## TASK PROMPT
Continue the account of the drug discovery and development session, picking up right after its last sentence.
[TEXT PASSAGE — start]
Frontiers in Drug Discovery and Development: From Academia to Industry

Dr. Dexi Yang from Merck welcomed speakers and audience to the session


The first speaker, Dr. Jingjun Yin, Executive Director in Process Research & Development at Merck, started his talk from two well-known products from Merck: Ivermectin, on which the inventor won the 2015 Nobel Prize in Physiology or Medicine. Merck made it free for more than 10 million patients worldwide. The other drug is HBV vaccine. Merck transferred the technology at no cost to China in the 1980s, and immunized all newborn babies from HBV ever since.

After exemplifying Merck’s mission, Dr. Yin then switched to the importance of drug development. On average it takes 10-15 years for a drug from project launch to its approval by the FDA. But in most cases, patients cannot wait for that long. New technology is required to develop drugs to meet urgent needs. Dr. Yin exemplified the acceleration of drug development with HCV drug Elbasvir. Finally, Dr. Yin discussed the scale up of Molnupiravir, the potential COVID-19 oral drug that showed promising clinical results. This is also a great example of accelerating drug development via innovation in chemistry.

Accelerating Drug Discovery and Development through Innovation in Chemistry by Dr. Jingjun Yin


Following Jingjun, Dr. Steven Townsend, Associate professor of Chemistry at Vanderbilt University, started his talk with his research in human milk science, focusing on understanding how breastfeeding can boost the immune systems of newborn babies. He then introduced cancer as a burden for the whole society: 40% of people have the chance to develop cancer in their lives. Patients’ out-of-pocket cost is $5.6 billion per year.

To alleviate this burden, chemotherapy is an effective and common treatment for cancer patients. Anthracycline is a common chemotherapy drug with major limitations: cardiotoxicity and drug resistance. His talk focused on the cardiotoxicity part. Usually there are two options to reduce cytotoxicity: increase drug potency, so less drug is needed for the treatment; and decrease toxicity. Professor Townsend concluded his talk by mentioning how his research group achieved lower cytotoxicity of Anthracycline by organic chemistry synthesis.

Synthesis and Evaluation of Arimetamycin A & Novel Anthracycline Chemotherapeutics by Dr. Steven Townsend


After coffee break, we welcomed 3rd speaker, Dr. Haojing Rong, VP of preclinical development at Kymera Therapeutics. She began her talk with an overview of targeted protein degradation field. She then introduced Kymera, a biotech company. It has ongoing collaborations with SANOFI, Vertex and GSK to develop novel protein degradation therapies. Kymera’s pipeline focuses on two pathways: IL-1R/TLR and JAK/STAT pathways.

In the first pathway, IRAK4 is an important kinase in innate immunity whose overexpression leads to autoimmune diseases. IRAK4 is a novel drug target with unmet medical need, validated biology and undrugged node. Kymera’s IRAK4 degrader KT-474 showed superiority compared to small-molecule inhibitor in preclinical trials. In its phase I clinical trial, KT-474 achieved 85% target degradation, which is the first degrader proof-of-mechanism in target protein degradation in a placebo-controlled trial. Dr. Rong also introduced STAT3 degrader KTX-201, which serves as a potent, highly selective degrader in heme malignancies and solid tumors. In the preclinical experiments, KTX-201 could degrade greater than 90% STAT3.
[TEXT PASSAGE — finish]
[COLLECTED MATERIAL — start]
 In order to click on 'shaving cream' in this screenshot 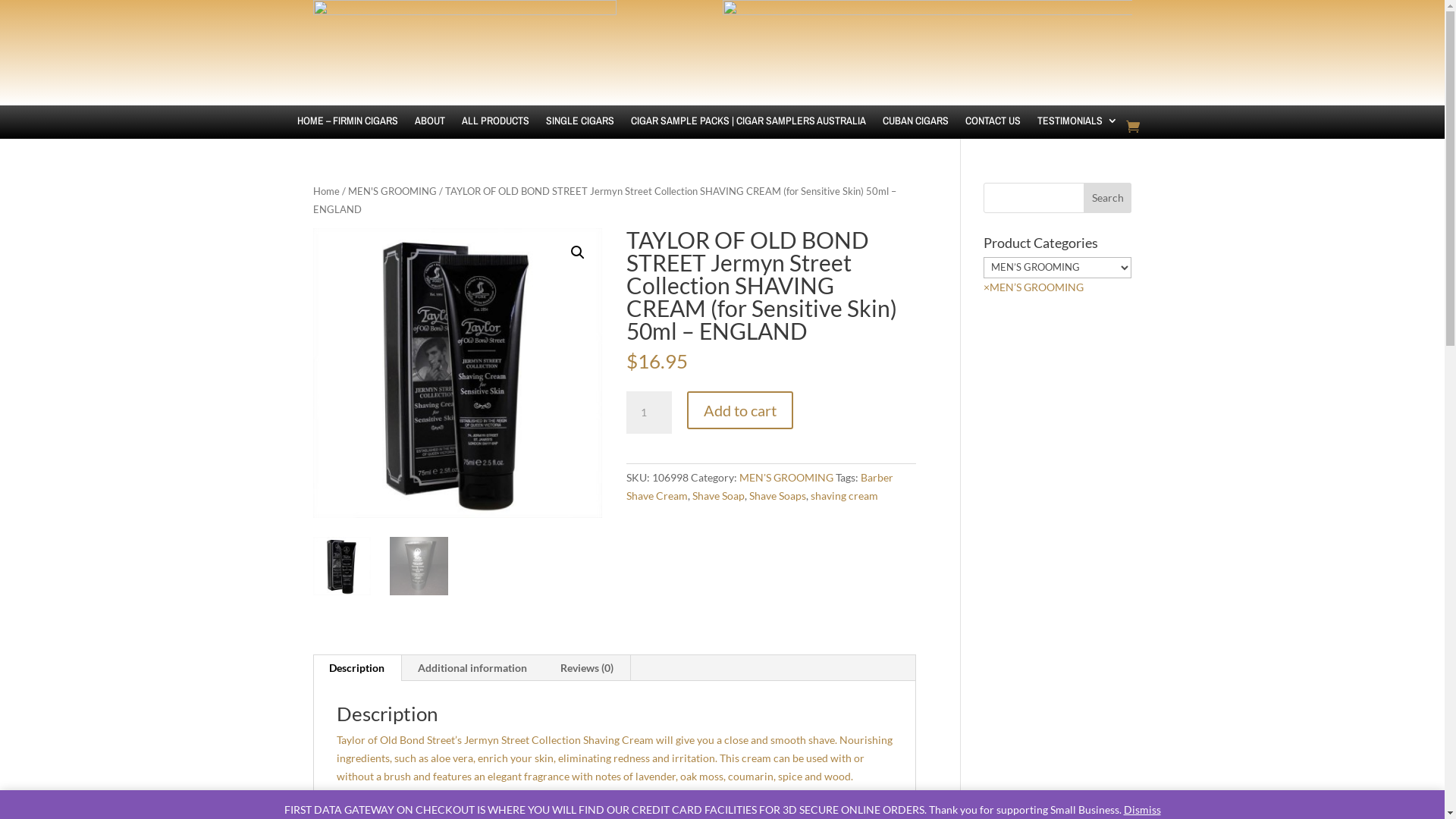, I will do `click(843, 495)`.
[COLLECTED MATERIAL — finish]
## ANSWER BOX
Targeted Protein Degradation in Oncology and Beyond by Dr. Haojing Rong


Next, Dr. Zhi-Fu Tao, Principal research scientist II in Oncology Discovery at Abbvie, discussed strategies of targeting the BCL-XL from small molecule inhibitors to the Antibody Drug Conjugate (ADC) clinical candidates. He first introduced cell apoptosis and BCL-XL. BCL-2 family proteins (including BCL-2 and BCL-XL) play critical roles in intrinsic apoptosis pathway.

With the insights from structural biology, Abbvie scientists discovered two small molecules targeting BCL-2. One is ABT-199(Venetoclax), and the other is ABT-263(Navitoclax). By targeting tumor cells with the specific antigen-antibody interaction, ADC drug could potentially reduce side effects. Next, Dr. Tao introduced the basic principle of ADC drugs and Abbvie’s ADC drug ABBV-155. ABBV-155 is a first-in-class BCL-XL inhibitor ADC currently in phase I. It targets an antigen called B7H3, which is highly expressed in tumor and has high overlap with BCL-XL in key patient population.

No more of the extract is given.